Return the complete listing that follows, with each line reproduced exactly.

┄┄┄┄┄┄┄┄┄┄

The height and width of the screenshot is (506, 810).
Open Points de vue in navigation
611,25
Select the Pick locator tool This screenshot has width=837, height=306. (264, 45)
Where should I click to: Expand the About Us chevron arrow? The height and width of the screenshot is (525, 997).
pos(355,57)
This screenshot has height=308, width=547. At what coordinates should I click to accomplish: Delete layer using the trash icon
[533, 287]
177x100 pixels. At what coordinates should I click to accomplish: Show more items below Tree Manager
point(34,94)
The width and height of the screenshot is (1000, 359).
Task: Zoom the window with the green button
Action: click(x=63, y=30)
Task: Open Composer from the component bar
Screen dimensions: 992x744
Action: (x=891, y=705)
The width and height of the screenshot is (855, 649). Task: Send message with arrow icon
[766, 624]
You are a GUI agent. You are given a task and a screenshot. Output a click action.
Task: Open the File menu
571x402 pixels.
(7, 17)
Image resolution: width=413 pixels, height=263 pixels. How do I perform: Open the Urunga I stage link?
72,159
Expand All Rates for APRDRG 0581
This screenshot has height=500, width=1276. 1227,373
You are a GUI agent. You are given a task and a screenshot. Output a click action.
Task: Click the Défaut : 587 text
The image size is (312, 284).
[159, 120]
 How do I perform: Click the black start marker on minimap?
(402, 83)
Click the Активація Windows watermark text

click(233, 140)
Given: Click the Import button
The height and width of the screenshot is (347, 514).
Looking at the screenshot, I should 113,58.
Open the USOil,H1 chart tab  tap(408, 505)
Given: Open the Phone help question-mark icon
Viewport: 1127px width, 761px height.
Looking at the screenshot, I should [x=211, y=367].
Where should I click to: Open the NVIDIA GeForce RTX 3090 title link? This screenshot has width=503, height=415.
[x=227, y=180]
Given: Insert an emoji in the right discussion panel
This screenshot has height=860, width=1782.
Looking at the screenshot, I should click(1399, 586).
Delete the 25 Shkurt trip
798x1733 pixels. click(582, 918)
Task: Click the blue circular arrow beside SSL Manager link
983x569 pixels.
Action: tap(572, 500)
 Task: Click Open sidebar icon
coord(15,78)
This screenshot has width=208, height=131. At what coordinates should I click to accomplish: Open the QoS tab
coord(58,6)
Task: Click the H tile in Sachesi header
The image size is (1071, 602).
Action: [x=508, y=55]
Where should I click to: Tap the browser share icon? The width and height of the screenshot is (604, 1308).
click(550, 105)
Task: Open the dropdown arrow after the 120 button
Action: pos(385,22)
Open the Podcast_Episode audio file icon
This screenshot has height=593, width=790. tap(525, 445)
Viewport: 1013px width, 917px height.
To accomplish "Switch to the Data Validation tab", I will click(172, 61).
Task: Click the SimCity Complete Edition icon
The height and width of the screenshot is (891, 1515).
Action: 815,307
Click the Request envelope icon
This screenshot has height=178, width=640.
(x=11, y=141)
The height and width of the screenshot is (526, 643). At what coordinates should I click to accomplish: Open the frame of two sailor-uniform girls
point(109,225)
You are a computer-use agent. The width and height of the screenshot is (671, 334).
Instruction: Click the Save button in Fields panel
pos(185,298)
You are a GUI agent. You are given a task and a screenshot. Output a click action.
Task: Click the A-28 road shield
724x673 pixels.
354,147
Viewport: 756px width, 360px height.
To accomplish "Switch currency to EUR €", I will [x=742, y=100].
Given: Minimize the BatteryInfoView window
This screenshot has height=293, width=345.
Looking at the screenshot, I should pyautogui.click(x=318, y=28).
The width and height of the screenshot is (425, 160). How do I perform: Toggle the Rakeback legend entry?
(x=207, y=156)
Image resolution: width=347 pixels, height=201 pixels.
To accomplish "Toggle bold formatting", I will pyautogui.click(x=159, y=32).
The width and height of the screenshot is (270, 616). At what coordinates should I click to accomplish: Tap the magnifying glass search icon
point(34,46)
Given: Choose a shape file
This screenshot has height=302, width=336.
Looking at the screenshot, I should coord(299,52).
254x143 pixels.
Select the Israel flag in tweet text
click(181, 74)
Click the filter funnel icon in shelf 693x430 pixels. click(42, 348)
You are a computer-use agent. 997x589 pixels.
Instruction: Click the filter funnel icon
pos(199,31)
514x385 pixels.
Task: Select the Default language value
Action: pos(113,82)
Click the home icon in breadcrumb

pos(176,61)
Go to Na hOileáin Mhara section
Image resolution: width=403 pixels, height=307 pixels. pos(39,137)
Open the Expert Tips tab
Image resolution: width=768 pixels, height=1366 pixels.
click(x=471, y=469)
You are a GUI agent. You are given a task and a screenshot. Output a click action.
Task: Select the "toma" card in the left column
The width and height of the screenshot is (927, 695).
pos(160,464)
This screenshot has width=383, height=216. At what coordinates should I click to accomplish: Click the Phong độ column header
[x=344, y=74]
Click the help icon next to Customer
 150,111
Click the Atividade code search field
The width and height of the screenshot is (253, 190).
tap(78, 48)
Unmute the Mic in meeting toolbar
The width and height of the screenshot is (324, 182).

┄┄┄┄┄┄┄┄┄┄

## Exercise result
The height and width of the screenshot is (506, 810).
Open Points de vue in navigation
611,25
Select the Pick locator tool This screenshot has width=837, height=306. (264, 45)
Where should I click to: Expand the About Us chevron arrow? The height and width of the screenshot is (525, 997).
pos(355,57)
This screenshot has height=308, width=547. At what coordinates should I click to accomplish: Delete layer using the trash icon
[533, 287]
177x100 pixels. At what coordinates should I click to accomplish: Show more items below Tree Manager
point(34,94)
The width and height of the screenshot is (1000, 359).
Task: Zoom the window with the green button
Action: click(x=63, y=30)
Task: Open Composer from the component bar
Screen dimensions: 992x744
Action: (x=891, y=705)
The width and height of the screenshot is (855, 649). Task: Send message with arrow icon
[766, 624]
You are a GUI agent. You are given a task and a screenshot. Output a click action.
Task: Open the File menu
571x402 pixels.
(7, 17)
Image resolution: width=413 pixels, height=263 pixels. How do I perform: Open the Urunga I stage link?
72,159
Expand All Rates for APRDRG 0581
This screenshot has height=500, width=1276. 1227,373
You are a GUI agent. You are given a task and a screenshot. Output a click action.
Task: Click the Défaut : 587 text
The image size is (312, 284).
[159, 120]
 How do I perform: Click the black start marker on minimap?
(402, 83)
Click the Активація Windows watermark text

click(233, 140)
Given: Click the Import button
The height and width of the screenshot is (347, 514).
Looking at the screenshot, I should 113,58.
Open the USOil,H1 chart tab  tap(408, 505)
Given: Open the Phone help question-mark icon
Viewport: 1127px width, 761px height.
Looking at the screenshot, I should [x=211, y=367].
Where should I click to: Open the NVIDIA GeForce RTX 3090 title link? This screenshot has width=503, height=415.
[x=227, y=180]
Given: Insert an emoji in the right discussion panel
This screenshot has height=860, width=1782.
Looking at the screenshot, I should click(1399, 586).
Delete the 25 Shkurt trip
798x1733 pixels. click(582, 918)
Task: Click the blue circular arrow beside SSL Manager link
983x569 pixels.
Action: tap(572, 500)
 Task: Click Open sidebar icon
coord(15,78)
This screenshot has width=208, height=131. At what coordinates should I click to accomplish: Open the QoS tab
coord(58,6)
Task: Click the H tile in Sachesi header
The image size is (1071, 602).
Action: [x=508, y=55]
Where should I click to: Tap the browser share icon? The width and height of the screenshot is (604, 1308).
click(550, 105)
Task: Open the dropdown arrow after the 120 button
Action: pos(385,22)
Open the Podcast_Episode audio file icon
This screenshot has height=593, width=790. tap(525, 445)
Viewport: 1013px width, 917px height.
To accomplish "Switch to the Data Validation tab", I will click(172, 61).
Task: Click the SimCity Complete Edition icon
The height and width of the screenshot is (891, 1515).
Action: 815,307
Click the Request envelope icon
This screenshot has height=178, width=640.
(x=11, y=141)
The height and width of the screenshot is (526, 643). At what coordinates should I click to accomplish: Open the frame of two sailor-uniform girls
point(109,225)
You are a computer-use agent. The width and height of the screenshot is (671, 334).
Instruction: Click the Save button in Fields panel
pos(185,298)
You are a GUI agent. You are given a task and a screenshot. Output a click action.
Task: Click the A-28 road shield
724x673 pixels.
354,147
Viewport: 756px width, 360px height.
To accomplish "Switch currency to EUR €", I will [x=742, y=100].
Given: Minimize the BatteryInfoView window
This screenshot has height=293, width=345.
Looking at the screenshot, I should pyautogui.click(x=318, y=28).
The width and height of the screenshot is (425, 160). How do I perform: Toggle the Rakeback legend entry?
(x=207, y=156)
Image resolution: width=347 pixels, height=201 pixels.
To accomplish "Toggle bold formatting", I will pyautogui.click(x=159, y=32).
The width and height of the screenshot is (270, 616). At what coordinates should I click to accomplish: Tap the magnifying glass search icon
point(34,46)
Given: Choose a shape file
This screenshot has height=302, width=336.
Looking at the screenshot, I should coord(299,52).
254x143 pixels.
Select the Israel flag in tweet text
click(181, 74)
Click the filter funnel icon in shelf 693x430 pixels. click(42, 348)
You are a computer-use agent. 997x589 pixels.
Instruction: Click the filter funnel icon
pos(199,31)
514x385 pixels.
Task: Select the Default language value
Action: pos(113,82)
Click the home icon in breadcrumb

pos(176,61)
Go to Na hOileáin Mhara section
Image resolution: width=403 pixels, height=307 pixels. pos(39,137)
Open the Expert Tips tab
Image resolution: width=768 pixels, height=1366 pixels.
click(x=471, y=469)
You are a GUI agent. You are given a task and a screenshot. Output a click action.
Task: Select the "toma" card in the left column
The width and height of the screenshot is (927, 695).
pos(160,464)
This screenshot has width=383, height=216. At what coordinates should I click to accomplish: Click the Phong độ column header
[x=344, y=74]
Click the help icon next to Customer
 150,111
Click the Atividade code search field
The width and height of the screenshot is (253, 190).
tap(78, 48)
Unmute the Mic in meeting toolbar
The width and height of the screenshot is (324, 182).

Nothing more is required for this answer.